Drake was always eager to make a profit from human or material cargo, and not inclined to liberate a valuable commodity, but there was little market in England for enslaved persons. To make room for the Roanoke colonists, he may well have dumped the remaining men and women on the Carolina coast and sailed away. Some of the refugees may have drowned in the hurricane.
Less than a year later, a second wave of English settlers sailed to Roanoke—the famous Lost Colonists--but they made no mention of meeting hundreds of refugees. The Cartagena captives might have scattered among the local Native American population to avoid detection by the slave raiders who prowled the North American coast in the 16th century. The new colonists were themselves abandoned in the New World and never heard from again—including Virginia Dare, the first English child born in America.
The Jamestown settlement that followed adopted a policy similar to that of the Spanish with regards to Muslims.

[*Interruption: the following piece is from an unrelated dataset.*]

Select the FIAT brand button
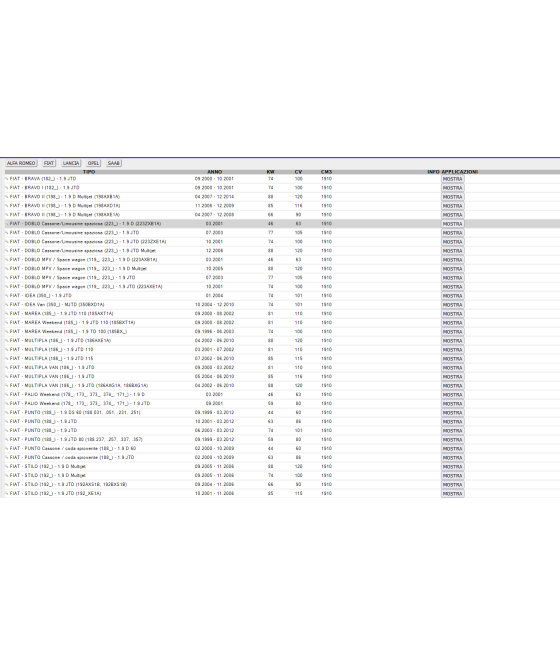The height and width of the screenshot is (655, 560). pos(49,163)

Christian baptism was a requirement for entering the country, even for enslaved Africans, who first arrived in Virginia in 1619. In 1682, the Virginia colony went a step further, ordering that all “Negroes, Moors, mulattoes or Indians who and whose parentage and native countries are not Christian” automatically be deemed slaves.
Of course, suppressing “Islamic leanings” did little to halt slave insurrections in either Spanish or British America. Escaped slaves in Panama in the 16th century founded their own communities and fought a long guerilla war against Spain. The Haitian slave revolt at the turn of the 19th century was instigated by and for Christianized Africans, although whites depicted those seeking their freedom as irreligious savages. Nat Turner’s rebellion in Virginia in 1831 stemmed in part from his visions of Christ granting him authority to battle evil.
The real threat to peace and security, of course, was the system of slavery itself and a Christianity that countenanced it. The problem wasn't the faith of the immigrants, but the injustice that they encountered on their arrival in a new land.